Le président de la CCIM a brièvement décliné le contenu du cahier de charges que tout importateur doit signer avec l’Etat, à travers la DNCC, pour bénéficier des exonérations. En effet, l’importateur doit être inscrit au registre de commerce et du crédit mobilier, avoir un numéro d’identification fiscale et la patente import-export. L’exonération porte sur les droits et taxes perçus au cordon douanier à l’exclusion du prélèvement communautaire, du prélèvement communautaire de solidarité et de la redevance statistique.

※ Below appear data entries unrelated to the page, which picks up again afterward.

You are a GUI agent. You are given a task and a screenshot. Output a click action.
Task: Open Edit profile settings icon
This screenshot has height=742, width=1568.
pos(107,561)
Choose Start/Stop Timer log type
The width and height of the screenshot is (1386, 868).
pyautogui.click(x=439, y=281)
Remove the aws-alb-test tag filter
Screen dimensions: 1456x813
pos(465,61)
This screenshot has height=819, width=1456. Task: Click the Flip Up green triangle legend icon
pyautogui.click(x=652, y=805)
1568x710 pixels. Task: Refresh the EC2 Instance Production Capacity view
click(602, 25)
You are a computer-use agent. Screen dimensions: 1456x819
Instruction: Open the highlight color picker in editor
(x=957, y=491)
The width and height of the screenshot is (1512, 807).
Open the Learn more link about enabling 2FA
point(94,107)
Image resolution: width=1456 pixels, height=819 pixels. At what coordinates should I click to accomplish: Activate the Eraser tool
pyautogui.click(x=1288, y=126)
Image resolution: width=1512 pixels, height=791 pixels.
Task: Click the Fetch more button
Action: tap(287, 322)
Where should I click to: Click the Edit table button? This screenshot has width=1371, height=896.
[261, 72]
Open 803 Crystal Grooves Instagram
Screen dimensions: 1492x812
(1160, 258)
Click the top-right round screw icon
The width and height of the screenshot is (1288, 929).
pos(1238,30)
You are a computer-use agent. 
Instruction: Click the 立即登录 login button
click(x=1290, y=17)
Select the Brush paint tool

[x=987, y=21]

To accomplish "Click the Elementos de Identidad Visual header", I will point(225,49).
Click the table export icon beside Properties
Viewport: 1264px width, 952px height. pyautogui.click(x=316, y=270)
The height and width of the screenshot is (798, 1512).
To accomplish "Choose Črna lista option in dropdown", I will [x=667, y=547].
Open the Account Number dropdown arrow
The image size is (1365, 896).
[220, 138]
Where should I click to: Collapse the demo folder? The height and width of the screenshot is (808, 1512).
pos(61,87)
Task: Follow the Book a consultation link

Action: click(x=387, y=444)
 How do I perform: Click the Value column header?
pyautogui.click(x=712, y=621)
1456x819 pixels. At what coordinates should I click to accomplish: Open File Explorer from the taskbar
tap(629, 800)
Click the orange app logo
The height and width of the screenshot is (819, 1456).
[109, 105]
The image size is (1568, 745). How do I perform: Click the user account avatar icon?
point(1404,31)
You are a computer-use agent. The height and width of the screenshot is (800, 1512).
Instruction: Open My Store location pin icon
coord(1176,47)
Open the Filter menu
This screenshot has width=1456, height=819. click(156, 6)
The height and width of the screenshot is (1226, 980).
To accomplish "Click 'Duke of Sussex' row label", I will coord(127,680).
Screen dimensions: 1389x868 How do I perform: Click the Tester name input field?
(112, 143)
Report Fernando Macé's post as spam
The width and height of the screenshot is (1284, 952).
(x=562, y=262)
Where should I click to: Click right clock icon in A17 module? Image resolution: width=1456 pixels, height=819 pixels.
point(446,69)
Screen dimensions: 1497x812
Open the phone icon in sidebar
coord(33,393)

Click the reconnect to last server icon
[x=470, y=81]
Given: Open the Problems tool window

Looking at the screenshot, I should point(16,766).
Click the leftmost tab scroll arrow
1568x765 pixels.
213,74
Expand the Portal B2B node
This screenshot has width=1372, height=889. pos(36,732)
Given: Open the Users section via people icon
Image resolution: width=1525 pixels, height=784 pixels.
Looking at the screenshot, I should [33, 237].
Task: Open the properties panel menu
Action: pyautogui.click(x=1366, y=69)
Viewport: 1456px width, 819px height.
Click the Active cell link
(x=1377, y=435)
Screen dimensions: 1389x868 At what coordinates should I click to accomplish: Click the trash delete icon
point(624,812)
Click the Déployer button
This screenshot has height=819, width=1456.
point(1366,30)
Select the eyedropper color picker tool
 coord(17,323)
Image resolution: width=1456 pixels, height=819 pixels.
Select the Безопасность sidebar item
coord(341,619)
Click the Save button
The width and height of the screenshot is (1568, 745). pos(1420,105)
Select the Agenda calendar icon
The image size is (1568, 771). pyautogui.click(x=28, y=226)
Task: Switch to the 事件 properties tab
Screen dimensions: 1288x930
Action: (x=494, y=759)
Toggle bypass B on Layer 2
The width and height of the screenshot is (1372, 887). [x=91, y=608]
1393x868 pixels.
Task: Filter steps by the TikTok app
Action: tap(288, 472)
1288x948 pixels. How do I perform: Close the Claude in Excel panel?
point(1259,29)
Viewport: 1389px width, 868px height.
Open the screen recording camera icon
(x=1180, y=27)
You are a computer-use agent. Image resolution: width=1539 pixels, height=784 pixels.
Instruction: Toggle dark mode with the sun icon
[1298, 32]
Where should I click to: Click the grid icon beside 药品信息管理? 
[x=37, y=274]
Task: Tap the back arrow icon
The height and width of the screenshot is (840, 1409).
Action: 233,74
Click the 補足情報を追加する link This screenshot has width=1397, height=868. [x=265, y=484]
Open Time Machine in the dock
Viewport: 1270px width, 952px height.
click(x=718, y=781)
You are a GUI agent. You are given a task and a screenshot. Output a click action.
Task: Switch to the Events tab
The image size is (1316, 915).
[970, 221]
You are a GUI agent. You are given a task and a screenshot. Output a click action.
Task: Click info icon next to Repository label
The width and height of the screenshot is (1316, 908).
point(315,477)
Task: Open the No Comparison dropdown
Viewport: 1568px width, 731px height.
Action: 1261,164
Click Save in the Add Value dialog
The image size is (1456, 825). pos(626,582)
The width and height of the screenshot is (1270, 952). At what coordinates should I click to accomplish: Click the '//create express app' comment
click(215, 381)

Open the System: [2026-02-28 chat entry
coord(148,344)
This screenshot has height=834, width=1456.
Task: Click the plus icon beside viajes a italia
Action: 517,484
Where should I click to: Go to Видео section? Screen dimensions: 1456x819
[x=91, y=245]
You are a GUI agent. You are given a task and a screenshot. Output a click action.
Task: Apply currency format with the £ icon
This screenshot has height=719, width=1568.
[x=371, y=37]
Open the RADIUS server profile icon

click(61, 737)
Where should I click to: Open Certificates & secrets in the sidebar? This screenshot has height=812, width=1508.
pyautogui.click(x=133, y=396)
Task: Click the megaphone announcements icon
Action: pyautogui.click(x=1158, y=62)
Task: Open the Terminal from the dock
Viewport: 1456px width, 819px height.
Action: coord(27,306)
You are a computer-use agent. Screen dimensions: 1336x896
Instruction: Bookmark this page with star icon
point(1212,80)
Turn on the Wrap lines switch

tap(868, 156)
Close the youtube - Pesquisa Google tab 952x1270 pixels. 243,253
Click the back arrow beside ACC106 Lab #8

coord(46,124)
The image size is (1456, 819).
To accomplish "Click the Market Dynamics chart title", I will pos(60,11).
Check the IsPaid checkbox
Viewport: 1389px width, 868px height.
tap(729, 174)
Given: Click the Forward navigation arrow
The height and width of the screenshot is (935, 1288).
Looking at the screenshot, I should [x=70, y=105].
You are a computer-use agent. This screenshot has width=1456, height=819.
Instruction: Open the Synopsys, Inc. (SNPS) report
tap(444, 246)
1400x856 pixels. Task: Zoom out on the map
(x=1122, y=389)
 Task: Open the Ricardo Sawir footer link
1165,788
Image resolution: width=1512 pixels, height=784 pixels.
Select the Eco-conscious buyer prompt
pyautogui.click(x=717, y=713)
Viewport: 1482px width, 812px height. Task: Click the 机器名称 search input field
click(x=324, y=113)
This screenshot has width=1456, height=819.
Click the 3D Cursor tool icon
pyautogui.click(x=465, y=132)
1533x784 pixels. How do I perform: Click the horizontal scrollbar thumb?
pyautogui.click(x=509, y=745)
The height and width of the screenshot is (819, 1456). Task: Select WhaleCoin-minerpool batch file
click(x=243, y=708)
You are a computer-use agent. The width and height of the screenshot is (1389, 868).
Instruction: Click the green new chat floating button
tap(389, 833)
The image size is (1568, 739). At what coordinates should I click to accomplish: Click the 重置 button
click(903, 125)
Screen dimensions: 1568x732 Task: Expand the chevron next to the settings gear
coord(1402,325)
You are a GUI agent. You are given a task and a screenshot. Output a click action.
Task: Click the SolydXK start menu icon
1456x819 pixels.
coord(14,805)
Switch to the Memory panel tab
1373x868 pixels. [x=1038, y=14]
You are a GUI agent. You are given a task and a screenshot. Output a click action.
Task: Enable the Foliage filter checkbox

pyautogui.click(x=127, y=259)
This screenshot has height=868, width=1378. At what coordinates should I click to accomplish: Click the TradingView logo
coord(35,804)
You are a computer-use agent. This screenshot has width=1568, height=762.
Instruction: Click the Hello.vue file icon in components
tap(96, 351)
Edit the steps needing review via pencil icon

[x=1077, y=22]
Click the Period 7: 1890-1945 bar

Les catégories de riz concernées sont le riz blanchi en emballage immédiat de plus 5 kg ou en vrac et le riz brisure alors que sont exclus le riz blanchi 5% brisure, le riz blanchi 100% brisure parfumé, le riz blanchi entier parfumé et le riz entier étuvé.

Les riz exonérés doivent être vendus en gros à 280 000 FCFA la tonne au maximum et les détaillants doivent revendre au détail à 300 FCFA le kilo au maximum sur toute l’étendue du territoire national. Jeamille Bittar, qui a signé le document au nom des commerçants, a précisé que les exo sont ouvertes à tous les commerçants, sans exclusion aucune. Aussi, insiste-t-il, qu’il n’y aura pas de spéculation, ni de favoritisme.
Il a souligné que le prix plafond de la présente opération favorise plus les détaillants qui gagnent une marge de 20 F sur le kilo contre 10 F lors de la précédente opération. Cependant, il a été constaté avec amertume que certains détenteurs de magasins témoins n’ont pas totalement remboursé les créances de la dernière opération. Bittar de clarifier que ceux-ci ne bénéficieront pas de riz exonéré avant de se régulariser. Et le président Hama Cissé d’être plus catégorique en disant qu’ils seront contraints, le moment venu, de rembourser pour le bien-être de l’opération.

Certains détaillants ont tenté de se justifier par la marge jugée petite, le coût du transport à cause de leur éloignement du centre ville et surtout le manquant constaté sur certains sacs qui n’auraient pas atteint le poids requis. Par exemple, dans un sac de 50 kg vendu au détail, ils se trouveraient souvent entre 47 et 48 kg. Bittar et Hama Cissé ont répondu que ces éléments ont été pris en compte dans cette nouvelle opération, mais qu’en aucune manière, ils ne constituaient une justification suffisante pour le non remboursement.

Aux dires du président de la CCIM, tous les gros importateurs connus à l’image de CDCM, de GGB, Abdoulaye Niang, le groupe Achcar, Djigué Sa, les Ets Kouma…. ont déjà signé le cahier de charges; les intentions d’importations dépasseraient les 100 000 tonnes. Il a invité les détaillants à se mettre en règle d’ici les premiers arrivages de riz attendus en milieu du mois pour la bonne exécution de cette opération patriotique. Car, dit-il, il ne s’agit pas pour les commerçants de faire profit, mais de prouver aux yeux de l’opinion et des autorités qu’ils sont prêts à s’engager pour bouter la flambée hors du Mali.